- [Stated task]
Copy the part of the listing that opens with the line containing "Where should I click to: Point" and closes with the line containing "Action: (x=101, y=123)", and raise every coordinate in the answers by 54. Reproduce only those lines, keeping the wording of each line, and leave the pictures out.

- [The input]
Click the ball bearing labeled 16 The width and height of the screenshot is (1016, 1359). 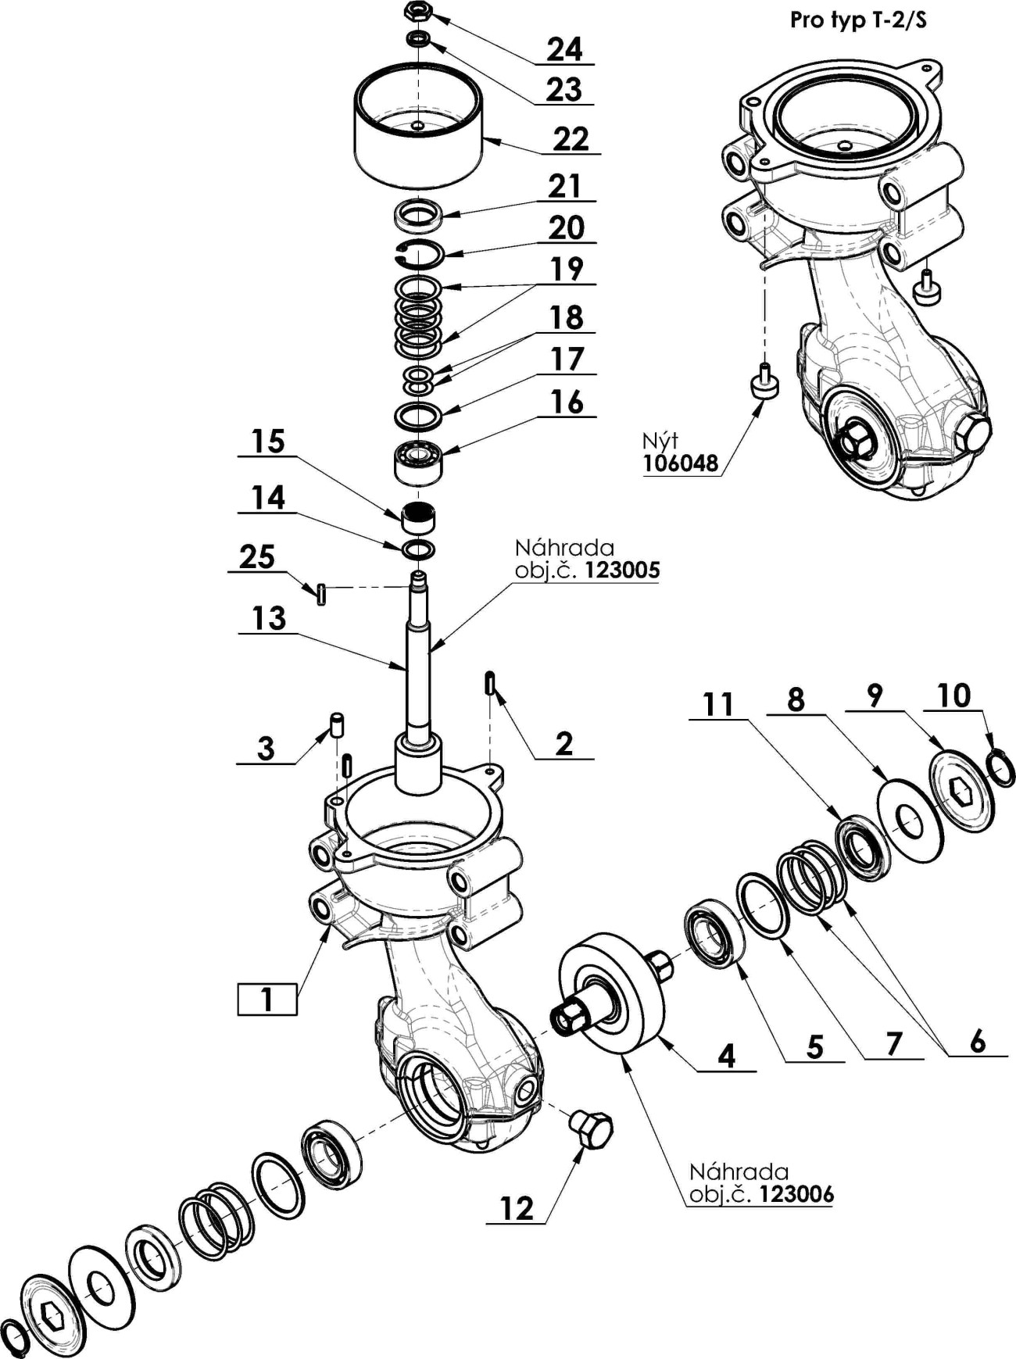coord(417,460)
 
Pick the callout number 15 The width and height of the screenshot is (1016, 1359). coord(267,442)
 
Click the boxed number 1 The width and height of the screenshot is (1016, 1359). coord(267,1000)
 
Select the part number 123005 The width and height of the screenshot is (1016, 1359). coord(622,570)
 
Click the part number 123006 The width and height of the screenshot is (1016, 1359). coord(796,1194)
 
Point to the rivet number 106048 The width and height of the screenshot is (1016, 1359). coord(680,463)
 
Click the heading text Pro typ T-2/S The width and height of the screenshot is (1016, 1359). coord(858,20)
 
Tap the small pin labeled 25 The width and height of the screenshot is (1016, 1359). coord(320,594)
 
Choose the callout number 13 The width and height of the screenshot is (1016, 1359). coord(268,618)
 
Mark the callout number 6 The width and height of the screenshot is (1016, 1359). coord(977,1041)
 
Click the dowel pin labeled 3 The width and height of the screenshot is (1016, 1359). coord(337,724)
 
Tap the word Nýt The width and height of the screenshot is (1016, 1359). coord(660,441)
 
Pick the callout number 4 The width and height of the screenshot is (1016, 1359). coord(726,1056)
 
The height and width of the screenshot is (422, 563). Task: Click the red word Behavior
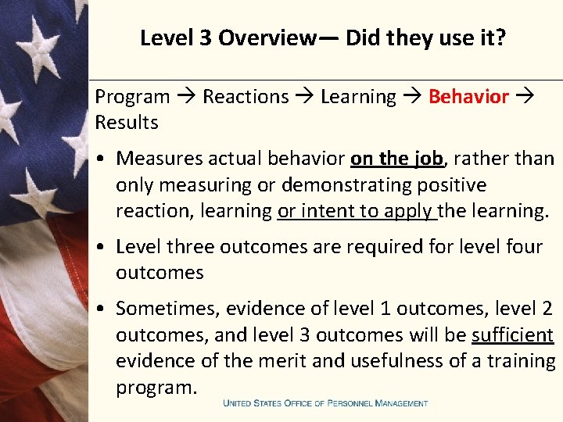coord(468,97)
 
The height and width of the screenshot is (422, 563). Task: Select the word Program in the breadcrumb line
coord(132,97)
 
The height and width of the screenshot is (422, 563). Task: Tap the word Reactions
coord(246,97)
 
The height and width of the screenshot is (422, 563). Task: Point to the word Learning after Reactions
coord(358,97)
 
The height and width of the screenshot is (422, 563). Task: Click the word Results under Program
coord(127,123)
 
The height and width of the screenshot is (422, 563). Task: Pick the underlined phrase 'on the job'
coord(396,159)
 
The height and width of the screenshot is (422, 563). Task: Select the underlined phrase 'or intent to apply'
coord(356,210)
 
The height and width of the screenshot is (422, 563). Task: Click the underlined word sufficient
coord(512,334)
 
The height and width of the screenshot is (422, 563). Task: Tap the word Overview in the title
coord(266,38)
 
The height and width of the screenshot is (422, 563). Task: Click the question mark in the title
coord(501,38)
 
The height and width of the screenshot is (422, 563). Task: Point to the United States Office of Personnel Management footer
coord(325,403)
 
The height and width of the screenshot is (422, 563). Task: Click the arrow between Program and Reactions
coord(185,97)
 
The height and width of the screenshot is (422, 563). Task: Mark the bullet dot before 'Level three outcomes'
coord(102,247)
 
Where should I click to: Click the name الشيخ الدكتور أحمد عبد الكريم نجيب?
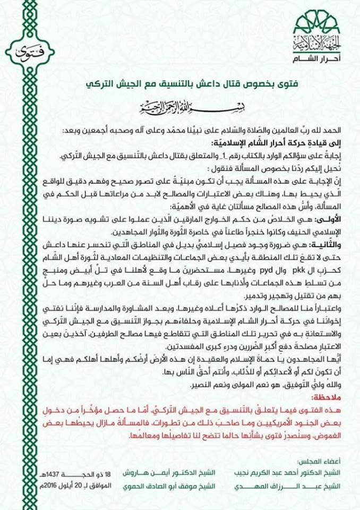coord(295,471)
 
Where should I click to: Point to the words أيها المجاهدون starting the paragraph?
coord(323,362)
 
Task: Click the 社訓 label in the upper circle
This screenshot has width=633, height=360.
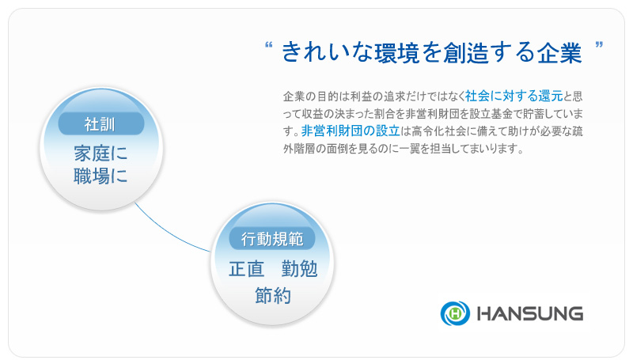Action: (x=101, y=123)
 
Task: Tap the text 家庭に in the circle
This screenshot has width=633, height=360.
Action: (x=100, y=153)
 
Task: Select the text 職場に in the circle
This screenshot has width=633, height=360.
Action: (x=100, y=176)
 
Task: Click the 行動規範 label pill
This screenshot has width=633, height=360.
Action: (x=272, y=238)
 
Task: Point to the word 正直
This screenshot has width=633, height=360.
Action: (x=246, y=269)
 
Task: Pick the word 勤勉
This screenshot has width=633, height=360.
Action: (x=299, y=269)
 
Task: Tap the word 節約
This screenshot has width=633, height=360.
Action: (x=272, y=296)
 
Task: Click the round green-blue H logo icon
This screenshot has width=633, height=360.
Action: (x=455, y=313)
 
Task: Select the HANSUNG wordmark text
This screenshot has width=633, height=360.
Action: (x=530, y=313)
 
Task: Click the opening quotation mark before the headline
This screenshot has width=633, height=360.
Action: (x=268, y=45)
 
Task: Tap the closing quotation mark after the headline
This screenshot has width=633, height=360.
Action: (x=599, y=44)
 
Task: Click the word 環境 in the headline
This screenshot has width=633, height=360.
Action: (x=397, y=52)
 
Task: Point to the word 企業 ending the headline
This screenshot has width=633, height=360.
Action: (x=559, y=52)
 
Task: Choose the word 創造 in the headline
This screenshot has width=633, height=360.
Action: (x=465, y=52)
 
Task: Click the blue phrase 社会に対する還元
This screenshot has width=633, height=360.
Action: (x=514, y=96)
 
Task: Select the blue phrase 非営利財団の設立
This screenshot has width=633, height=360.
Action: (x=351, y=131)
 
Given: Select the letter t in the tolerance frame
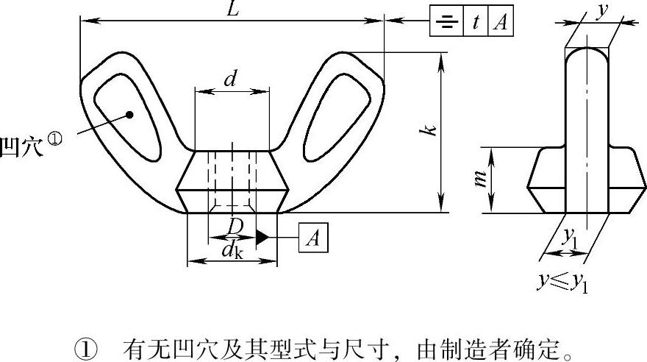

- [Result]
Where should I click to: Point to the words أيها المجاهدون starting the paragraph?
coord(377,416)
 
Task: Click the 社訓 label in the upper circle
This screenshot has width=633, height=360.
Action: (x=155, y=177)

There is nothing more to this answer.